Rail operator Great Northern is consulting on its 2018 timetable for the Lynn to King’s Cross Route until December 20.
West Norfolk Council, the Fen Line Users Association (FLUA), and the King’s Lynn Business Improvement District (BID) warn Saturday journeys could take an extra 12 or 14 minutes.
Earlier proposals would already see weekday journeys take longer.
New official station usage estimates for 2016/17, released on December 1, say Lynn, Downham Market, Ely and Waterbeach – all in East Anglia’s top 20 per cent busiest stations band – are consistently four of the region’s fastest growing stations.
Despite the sustained growth in passenger numbers, the current timetable proposals for longer journeys risk jeopardising the Fen Line’s success story, the three organisations say.

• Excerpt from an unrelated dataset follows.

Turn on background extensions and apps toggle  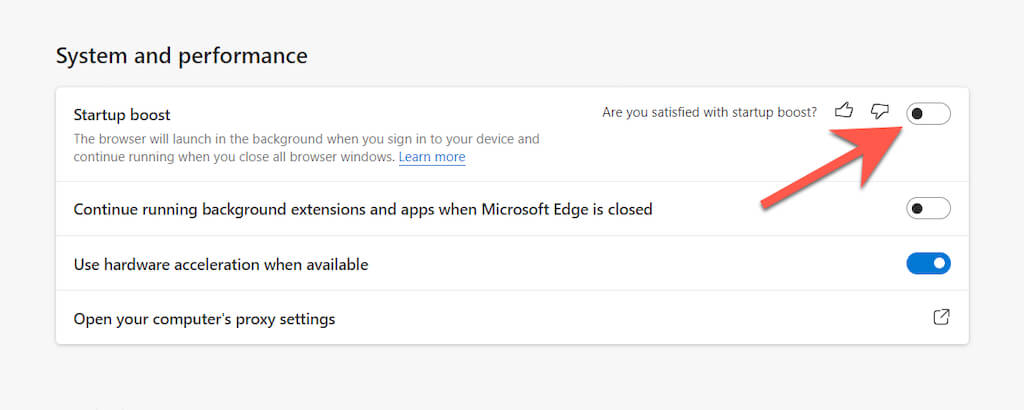click(x=928, y=209)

Earlier in the year, they called on the Government to explore ways of maintaining and improving existing journey times, allowing for additional stops around the new Cambridge North station.

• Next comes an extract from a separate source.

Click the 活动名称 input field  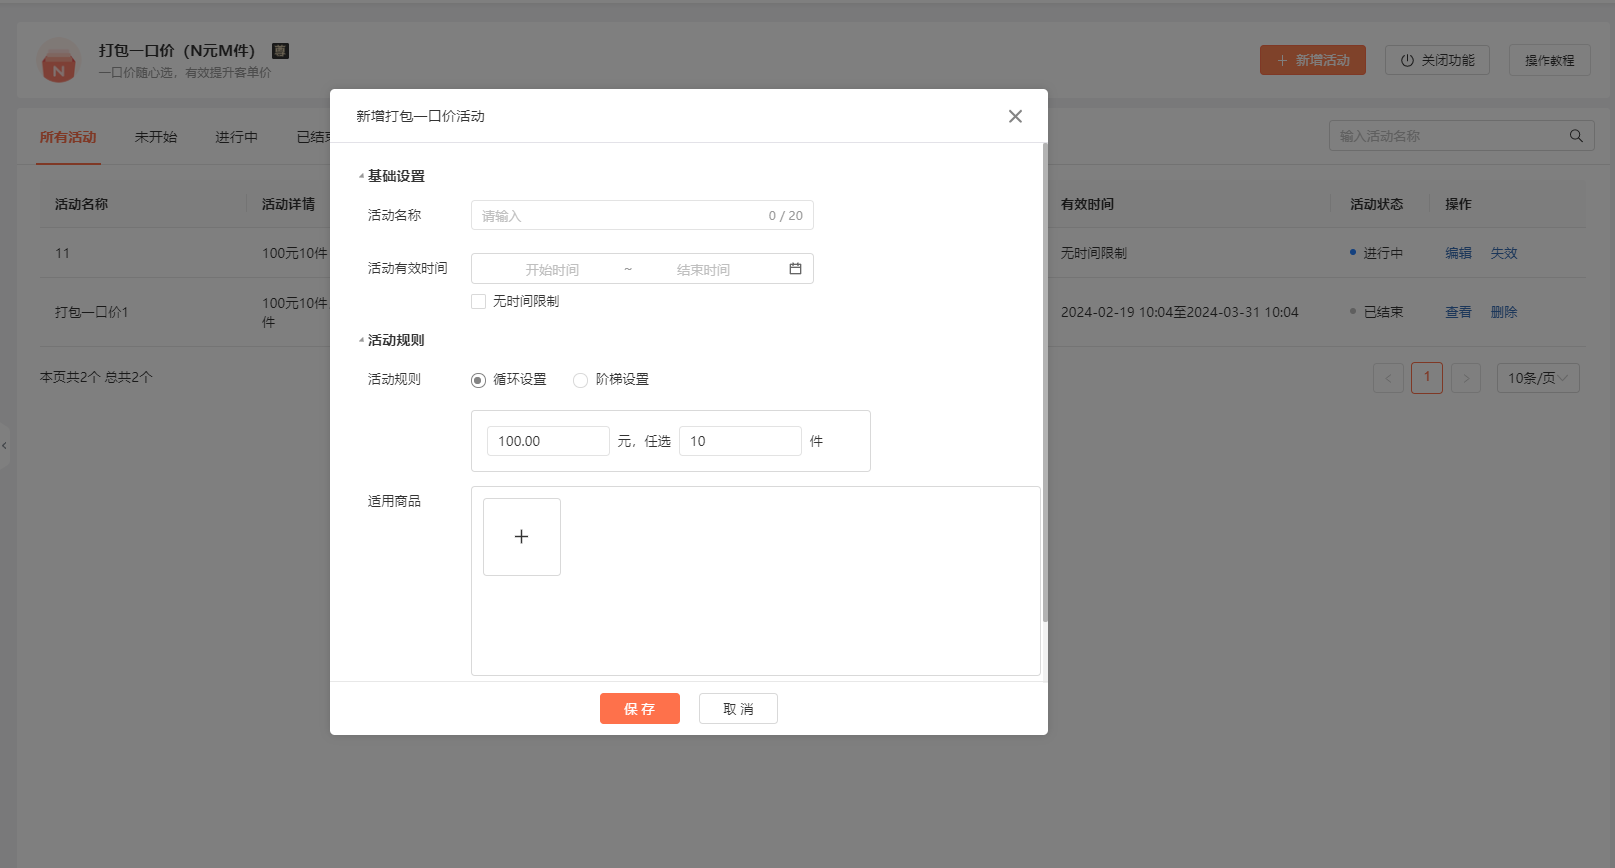pos(620,216)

The bodies also want to see the Government make a clear commitment to half-hourly trains to King’s Cross and, in the long-term, adopt a minimum two-track railway on the route to tackle existing bottlenecks.
Council leader Brian Long said: “We’ve heard much about the promised work on Ely North Junction, but that will inevitably be a long process. We also want the single-line sections returned to a two-track line.
“The bottlenecks result in a sub-standard level of service, which Great Northern is now proposing to downgrade further, with even longer journey times.
“Our line is one of East Anglia’s most consistent heavy-hitters, passenger numbers are up yet another year. We urge rail users to respond to the consultation and tell them what they think.”
Colin Sampson, FLUA chairman, said: “We’ve said before that more and more people are travelling to Cambridge and London and that they expect a decent train service. The growth isn’t a flash in the pan – just look at the official statistics, which show strong passenger growth year after year.
“Not delivering the promised ‘half-hourly’ frequency is bad enough, but now they’re thinking of slowing things down on top of that. FLUA thinks fares should be reduced to compensate, not going up again. Many journeys would be 15 per cent longer if this goes through, so we’re looking for at least a 10 per cent price cut on all fares.”
Darren Taylor, King’s Lynn BID chairman, added: “Lynn businesses are getting increasingly fed-up with false promises and a lack of action from Great Northern.
“I welcome the bigger trains, but not the long delays before they are to be introduced, maybe over a year away, but we need them twice an hour, all day.
“I’m concerned that the Fen Line, and Lynn specifically, is yet again being overlooked in favour of investment that will benefit other towns and cities in the east. We need to make our dissatisfaction clear to Government.”